Is the situation with Spanish speakers in the southwest so different that these same patterns which have repeated throughout American history will not repeat again? It’s a possibility, but it is unlikely. Unless Spanish-speaking children are shut out or unless Mexican immigrants are the only people in the entire world who don’t wish the best for their kids economically, the children will learn English, and English will continue as the common language for the country as it always has.
Will declaring English the official language help further this process? It’s hard to see how. Parents already know that for their kids to become lawyers they have to take the bar exam in English. The benefits of speaking English are already apparent to everyone. Having Congress, on top of the natural incentives, say that English is “official” will have little impact. All it seems to really say is, “by the way, we don’t like your language – officially.”
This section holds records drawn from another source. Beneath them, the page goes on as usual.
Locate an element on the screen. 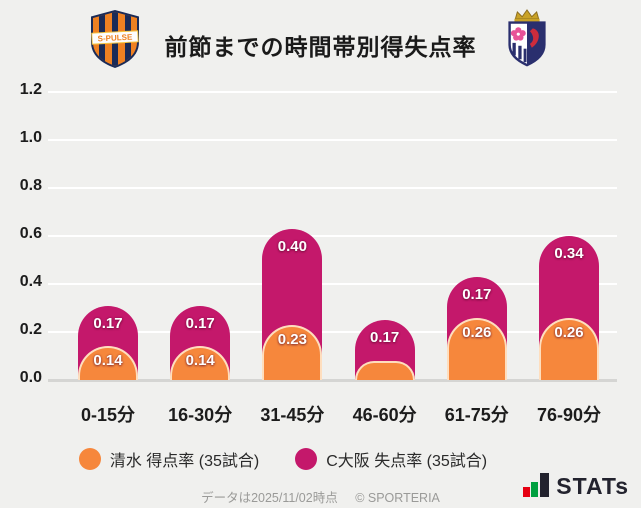 The image size is (641, 508). cosaka-value-label-2: 0.40 is located at coordinates (292, 246).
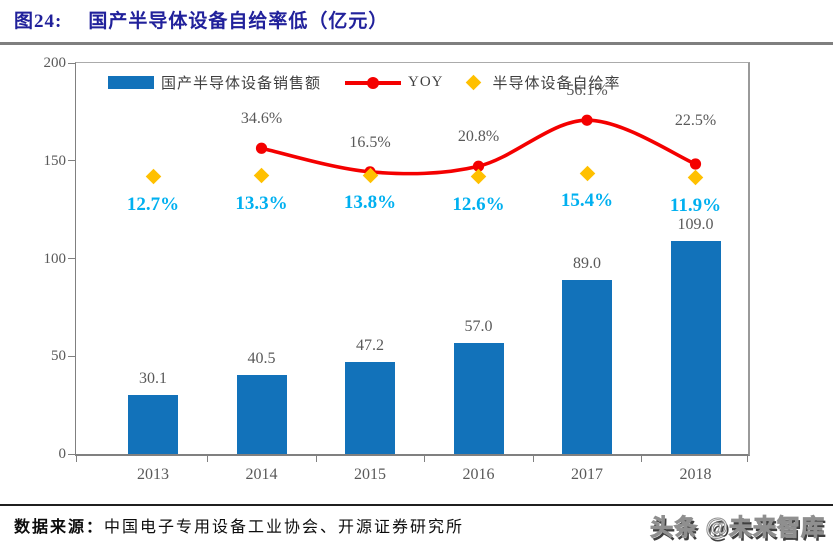 The image size is (833, 548). Describe the element at coordinates (696, 224) in the screenshot. I see `bar-value-label: 109.0` at that location.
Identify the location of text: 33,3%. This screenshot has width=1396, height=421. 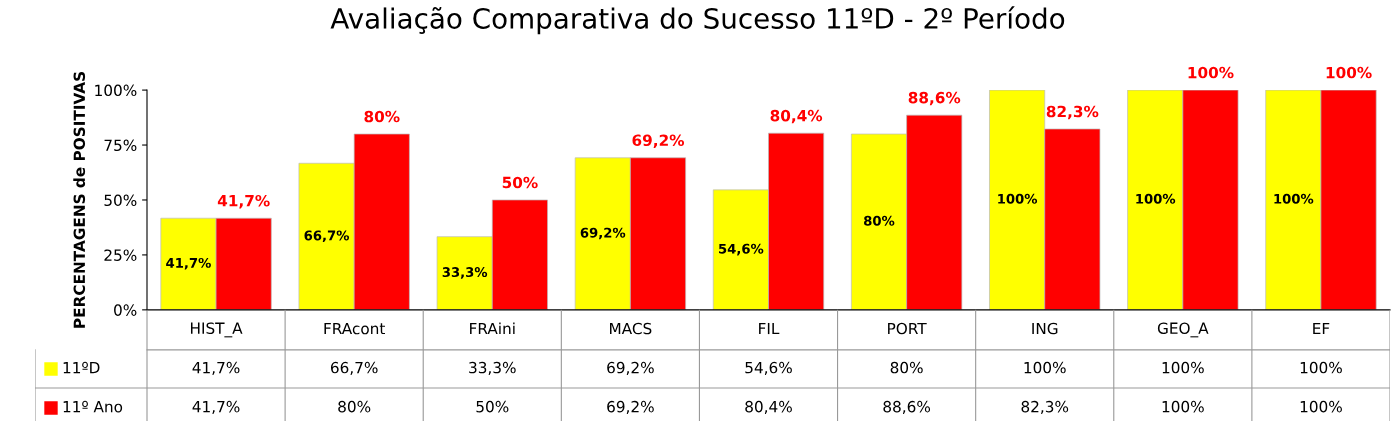
(465, 273).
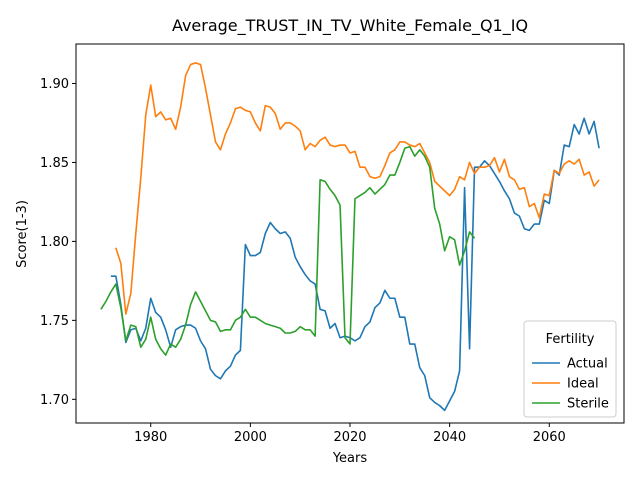 Image resolution: width=640 pixels, height=480 pixels. What do you see at coordinates (350, 458) in the screenshot?
I see `x-axis-label: Years` at bounding box center [350, 458].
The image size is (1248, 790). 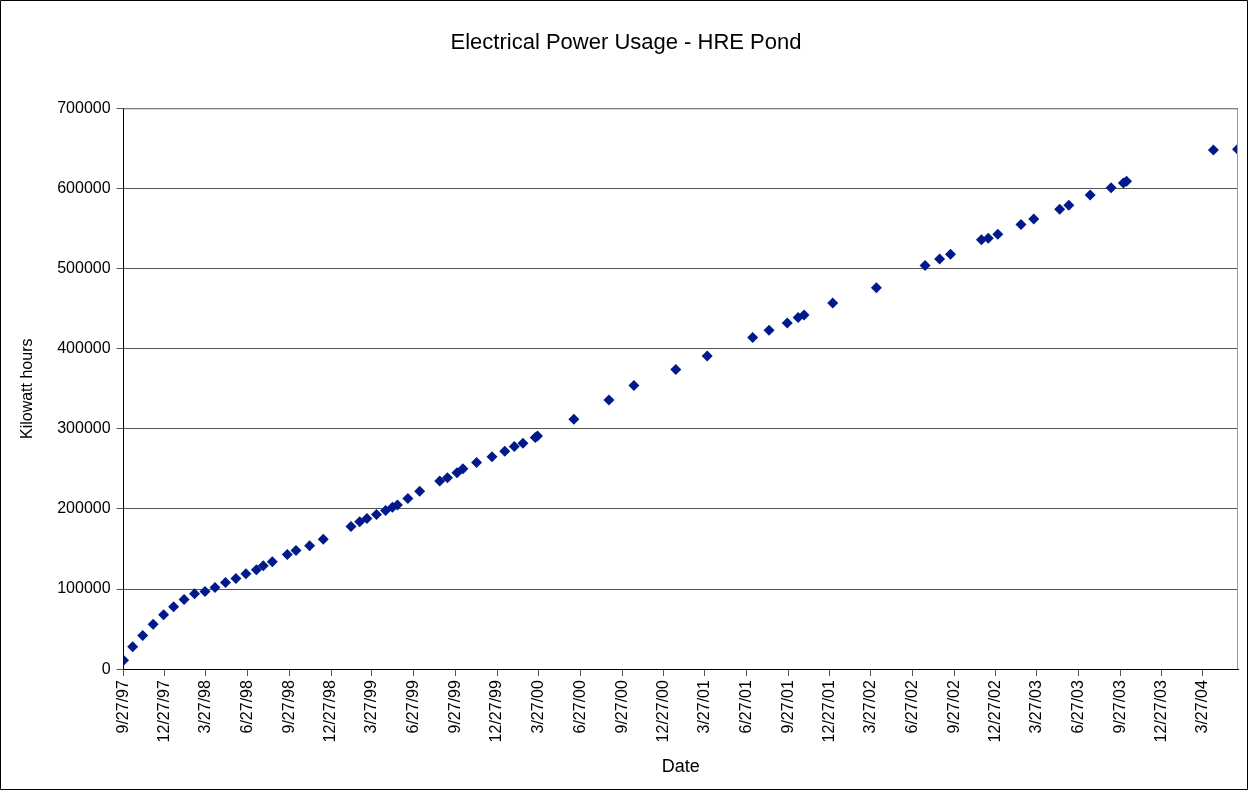 I want to click on y-tick-label: 400000, so click(x=84, y=348).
Notice, however, that I have spoken almost entirely about children. It is possible that one could slightly increase English use among Spanish speaking adults with governmental policy, but the effects will be slight and probably not very long lasting if the purpose is genuine social integration. Parents will just bring their child to translate the form for them. And of course we all want to depend on a 10 year old to interpret tax documents for us. Or they will sign a form not knowing really what it says. Think about your two years of French or Spanish or German or whatever and what level your language was at after that time. Now compare that to reading a legal document in that language or defending yourself in court in that language. No way, right? If you want every adult in the US to understand English at that level, you are asking for them to study for at least 4-5 years. While they are driving from California farm to California farm harvesting for the grape season. It’s not going to happen.
No, if the important thing is to have some language as a common language for the large majority of citizens, so that they are truly competent in it, you have to make sure the children are learning and not worry about the parents. For the parents, you make sure they can do well enough to provide opportunities for their child. I don’t see any vote in Congress helping children in this process.